Megan and Ingrid Buschkopf

Getting started on the right foot.

Successful progress, in anything, but especially on a stringed instrument, can be achieved only through well disciplined and consistent practicing.  Daily practicing is hard work with no shortcuts.  However, with lots of patience, you as a first-year parent can help your child develop technically and musically.

Your role as the teacher at home is very important.  Attendance at all the private and group lessons is crucial. Take notes and feel free to ask questions.  The first lessons set the foundation on which all future learning takes place. Relaxed hands and a good position can be monitored in the daily practice. Don’t hesitate to check for supple hands and fingers.

Establish a regular practice time.  Early in the day produces the best results. With young beginners, several shorter daily practice sessions work well.  Gauge the practice session length by the number of repetitions your teacher has required of each task, not by the clock.

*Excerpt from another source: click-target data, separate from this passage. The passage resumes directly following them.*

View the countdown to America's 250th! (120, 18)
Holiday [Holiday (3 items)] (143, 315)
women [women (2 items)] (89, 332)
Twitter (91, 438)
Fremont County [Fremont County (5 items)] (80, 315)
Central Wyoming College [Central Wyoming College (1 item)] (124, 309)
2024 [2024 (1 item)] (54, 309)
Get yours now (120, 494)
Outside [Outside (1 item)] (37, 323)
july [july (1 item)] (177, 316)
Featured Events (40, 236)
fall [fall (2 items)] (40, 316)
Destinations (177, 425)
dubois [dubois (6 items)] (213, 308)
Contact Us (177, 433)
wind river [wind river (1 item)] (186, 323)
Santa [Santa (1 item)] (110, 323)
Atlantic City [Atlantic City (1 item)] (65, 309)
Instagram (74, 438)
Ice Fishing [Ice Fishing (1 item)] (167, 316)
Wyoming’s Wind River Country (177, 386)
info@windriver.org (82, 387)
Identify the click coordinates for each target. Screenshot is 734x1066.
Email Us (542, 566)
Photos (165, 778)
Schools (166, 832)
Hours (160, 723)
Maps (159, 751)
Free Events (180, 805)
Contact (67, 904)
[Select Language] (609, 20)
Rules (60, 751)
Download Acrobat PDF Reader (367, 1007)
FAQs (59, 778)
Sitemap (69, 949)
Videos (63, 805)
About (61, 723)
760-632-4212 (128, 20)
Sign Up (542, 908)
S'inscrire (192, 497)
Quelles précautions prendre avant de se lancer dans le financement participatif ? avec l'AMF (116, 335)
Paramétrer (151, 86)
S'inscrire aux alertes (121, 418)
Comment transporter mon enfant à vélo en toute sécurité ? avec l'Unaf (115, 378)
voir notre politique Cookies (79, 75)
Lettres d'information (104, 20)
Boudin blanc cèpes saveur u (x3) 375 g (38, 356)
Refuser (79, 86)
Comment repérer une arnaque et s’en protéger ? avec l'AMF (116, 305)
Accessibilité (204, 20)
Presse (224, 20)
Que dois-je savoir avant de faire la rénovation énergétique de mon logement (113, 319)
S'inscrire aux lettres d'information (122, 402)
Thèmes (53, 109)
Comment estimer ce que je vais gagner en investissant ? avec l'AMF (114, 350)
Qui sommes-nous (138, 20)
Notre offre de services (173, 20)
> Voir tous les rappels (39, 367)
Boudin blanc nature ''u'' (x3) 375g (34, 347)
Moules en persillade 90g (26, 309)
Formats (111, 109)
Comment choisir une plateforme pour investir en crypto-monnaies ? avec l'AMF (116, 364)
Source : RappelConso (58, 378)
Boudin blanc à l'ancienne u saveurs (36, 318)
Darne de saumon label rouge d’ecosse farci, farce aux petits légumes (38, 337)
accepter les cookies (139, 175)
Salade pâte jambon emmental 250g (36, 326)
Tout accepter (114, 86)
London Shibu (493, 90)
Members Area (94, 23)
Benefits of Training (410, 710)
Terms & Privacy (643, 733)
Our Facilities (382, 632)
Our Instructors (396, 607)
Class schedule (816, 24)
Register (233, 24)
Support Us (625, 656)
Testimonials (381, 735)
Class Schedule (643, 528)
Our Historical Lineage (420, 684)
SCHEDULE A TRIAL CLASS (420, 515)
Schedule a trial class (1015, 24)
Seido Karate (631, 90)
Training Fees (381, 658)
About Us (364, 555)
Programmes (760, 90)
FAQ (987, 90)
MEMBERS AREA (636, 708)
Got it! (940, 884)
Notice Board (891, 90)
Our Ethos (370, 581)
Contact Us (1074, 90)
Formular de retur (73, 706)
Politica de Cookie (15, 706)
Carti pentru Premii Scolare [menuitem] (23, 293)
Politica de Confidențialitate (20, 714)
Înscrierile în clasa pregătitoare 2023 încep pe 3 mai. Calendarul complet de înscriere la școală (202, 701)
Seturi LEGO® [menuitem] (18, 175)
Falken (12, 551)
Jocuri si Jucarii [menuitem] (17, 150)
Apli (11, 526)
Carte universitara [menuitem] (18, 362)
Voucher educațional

Young children’s concentration spans grow from week to week.  Since sound is abstract and thus difficult for young children to recognize its progress, it is perfectly acceptable to reward their work with stickers, a cookie or a short rest after 10 repetitions.  A small chair is handy to have around for this deserved break.

Everyone needs rewards for tasks completed.  The rewards for the young string players are the successful solo and group performances.  Patience, creativity, and networking with other parents leads to opening the wonderful world of music.